Il me scrute avec cet air très particulier qu’il prend toujours pour me dévisager, comme s’il pouvait savoir tout ce que je pense rien qu’à mon visage, puis il soupire.

- Je t’ai vue, tu sais. Pas la peine de nier.

Je recompte les sous, treize par livraisons, et les fait glisser dans une poche de ma tunique, avant de faire un bond vers la sortie avec la ferme intention de déguerpir. Il me rejoint en deux enjambées. Sa main s’enroule si fort autour de mon poignet que je manque tomber en arrière. Je tente de me libérer, mais je n’y arrive pas. Je me sens tel un lapin avec la patte coincée de le piège d’un terrible chasseur.

- Tu vas me balancer ? je murmure, l’esprit embrouillée à cause la panique.

- Non, déclare-t-il après un instant de réflexion. J’ai déjà ouvert des paquets. Il n’y a rien de dangereux à l’intérieur, en tout cas pas pour nous. Tu te souviens de l’adresse à laquelle tu l’as livré ? (Je hoche la tête) Retournes-y dans quelques jours, peut-être trois, peut-être toute une semaine. La personne qui a reçu ce colis sera morte.

Il relâche ma main et je plie et déplie les doigts pour sentir le sang affluer à nouveau.

- Comment tu peux en être aussi sûr ?

- Je suis livreur depuis trois ans. Toutes les questions que tu te poses, j’y ai songé avant toi. Toutes les erreurs que tu as commises, je les ai faites aussi, et je sais à quel point ça fait mal. Tu ne t’en rends pas encore compte, mais j’ai raison. Les gens à qui nous livrons nos paquets meurent tous, ou presque. Tu ne peux rien y faire. Même Zhi a abandonné. Laisse tomber.

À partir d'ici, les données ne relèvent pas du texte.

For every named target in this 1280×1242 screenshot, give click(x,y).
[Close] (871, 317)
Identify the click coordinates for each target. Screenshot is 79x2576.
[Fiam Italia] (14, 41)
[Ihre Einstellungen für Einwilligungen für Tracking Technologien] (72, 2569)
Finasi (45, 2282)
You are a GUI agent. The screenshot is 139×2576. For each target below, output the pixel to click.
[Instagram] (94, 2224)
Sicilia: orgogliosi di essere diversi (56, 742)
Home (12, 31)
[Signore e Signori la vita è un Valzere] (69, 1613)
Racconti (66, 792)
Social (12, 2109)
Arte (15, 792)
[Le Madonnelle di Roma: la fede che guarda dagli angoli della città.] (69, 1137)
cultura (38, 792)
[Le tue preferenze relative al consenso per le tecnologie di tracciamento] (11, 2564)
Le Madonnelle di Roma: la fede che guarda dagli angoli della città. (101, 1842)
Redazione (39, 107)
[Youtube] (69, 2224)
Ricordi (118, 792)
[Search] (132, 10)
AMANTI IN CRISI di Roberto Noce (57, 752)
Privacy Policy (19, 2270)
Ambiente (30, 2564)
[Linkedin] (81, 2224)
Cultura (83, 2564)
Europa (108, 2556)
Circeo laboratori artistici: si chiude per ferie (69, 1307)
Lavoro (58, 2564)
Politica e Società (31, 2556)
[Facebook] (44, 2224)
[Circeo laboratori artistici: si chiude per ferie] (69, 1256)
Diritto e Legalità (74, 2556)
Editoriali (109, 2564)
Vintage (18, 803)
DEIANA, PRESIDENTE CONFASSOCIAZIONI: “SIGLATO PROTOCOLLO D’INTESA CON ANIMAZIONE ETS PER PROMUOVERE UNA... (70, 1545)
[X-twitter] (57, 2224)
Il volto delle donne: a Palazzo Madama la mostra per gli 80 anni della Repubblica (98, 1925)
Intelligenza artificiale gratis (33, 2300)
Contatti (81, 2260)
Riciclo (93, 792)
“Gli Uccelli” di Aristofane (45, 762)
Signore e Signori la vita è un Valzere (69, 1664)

Pour qui se prend-il à me parler sur ce ton à me dicter ma conduite ? Je me mords les lèvres pour contenir mon envie de lui en coller une. Il est probablement plus fort que moi, et sa riposte risquerait de piquer un peu.

- Je ne peux pas, je dis à la place. J’ai besoin de ces réponses, Hai.

Il se passe la main dans les cheveux.

- Écoute… La seule chose qui m’a fait renoncer, c’est savoir ce que me coûteraient ces réponses, et comprendre que je n’étais pas prêt à la payer. Va voir Baba Ibis. Lui saura ce que tu cherches. Mais attention… il n’est pas facile en affaires.

Mais je n’ai pas le temps de le remercier. Ganesh jaillit d’entre deux rayonnages, les mains croisées dans le dos et le sari plus éclatant que jamais. À sa vue, mon pauvre petit cœur de lapin pris au piège s’emballe.

- Eh bien, jeunes gens… que faites vous encore ici à cette heure ? Allez, du balai. Le vieux Ganesh doit fermer sa boutique pour la nuit.

Il plisse les yeux d’un air à la fois interrogateur et sournois qui me fais frissonner. J’acquiesce, regard baissé, avant de détaler, m’enfonçant dans l’obscurité crasseuse de la ville sans demander mon reste.

Et s’il avait entendu la conversation que j’ai eue avec Hai ? Et s’il savait que j’avais ouvert l’un des paquets ? Et s’il comptait me renvoyer ?

S’il était au courant… est-ce qu’il me ferait taire ce que j’ai vu ?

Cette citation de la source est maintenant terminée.